The Russian detractor says "черт твою холеру" chort tvoyu choleru. It's not a correct russian expression, Word by Word it means - devil, your, cholera. But the General meaning is something like - let the devil take you or let the cholera take you or you are cholera. Sometimes in russian cholera means not only a desease, but a bad or unpleasant person.
@@OrlyYahalom "Putz" literally means penis, but it has the connotation of, like, a clumsy and dorky person. "Dweeb" works well for English translation. (It comes from the Yiddish פּאָץ, the Hebrew transliteration with niqud would be פּוֹץ)

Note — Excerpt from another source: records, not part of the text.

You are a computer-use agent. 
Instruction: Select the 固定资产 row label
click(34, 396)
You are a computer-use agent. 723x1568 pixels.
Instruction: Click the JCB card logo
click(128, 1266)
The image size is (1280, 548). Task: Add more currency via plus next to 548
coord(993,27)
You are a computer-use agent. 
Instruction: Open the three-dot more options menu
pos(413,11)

Thanks. That makes sense @@_oaktree_
2:30 shimon peres
On dirait la France...
Le personnage de Arik Einstein a de l'aire plus français que marrocain quand ont lui compare au personnage de Uri Zohar
Who came here from R Schwartz’s email?
No connection between the name palestina to the Arabs. Only after israel establishment the Arabs started to called themselves palestinian. The word palestina came from Hebrew word. פולש
Silly.
There have always been Jewish people living in the land of Israel ever since the First Deportation during the Babylonian empire, up to the Roman empire, when this Emperor Hadrian changed the land's name to Syria Palestina.
The Arabs were NOT the indigenous people in the land of Israel. The Roman empire came after the Medo-Persian empire which came after the Babylonian empire.
When the Babylonian empire lay siege to Jerusalem and the first group of Jewish people were led to captivity in Babylon, there had already been 14 generations of Jewish kings reigning in the City of David (Jerusalem).
You can see that there is always the other to blame, to scapegoat , the mediterennian and people who came from this side, there is no common language , there is no common language of bad words, rather they use arabic for that purpose, this is a legacy of longlasting otherization of Jews in Europe , Russia ( not Ottoman unique in that sense ) , there is no unity and Asabiyyah ( a commond bod that can unite them) , there is not state nethier a society. This was the reality of Jews who in some sense migrated to Palestine prior to 1917 , and some sense Invaded the lands of Palestinaans under British Mandate. U can see this lack of unity in the story of Prophet Mousas ( Musah), how jews who lost their unity and asabiyyah under the lonsglasting Qiptic Egyptian Phronic rule in egypt as slaves and workers, and how they disobedied their prophets and told him to go fight with the powerfull enemies of Palestine and if you win we'll come. And God ( Allah) Punished them to stay in desert for 40 years until the last generation of Egyptian jews are died and new generation of believers raised. ( Surah Maide verses 24-26 )
Go spread your bullshit somewhere else. Tell me about the Muslim invaders and colonizers who did in the half of the world, forcing their language and customs, committing genocides. Go study your own history and you'll find out Palestine is nothing but Arabs who came from Arabia and Egypt. The Jews were and always will be the indigenous people.
There was no Israel back then.. even the scatch says Palestine!!
Eretz Israel = Palestine were both used as name for a (vague and changing) geographical era. Jews used the name Palestine at well.
There was no independent state before the modern state of Israel. The Ottomans ruled here for 400 years and then the Brits for 30 years (in which everyone agrees that they did a lousy job).
This doesn't change the fact that there have been Arabs living in Palestinian for centuries, who identify as a separate nation, and they have the right to self govern themselves rather than live under Israeli/Jordanian/Egyptian rule.
@@OrlyYahalom no matter what was and wasn't the owners of the land are known and clear as day, they'll never betray their land, the colonial project will end, no two ways about it
The name Israel for this land, and much of its history, goes back to the Bible. Various rulers have called it various things over the years, but there is no doubt in anyone's mind that this land IS the Biblical Land of Israel.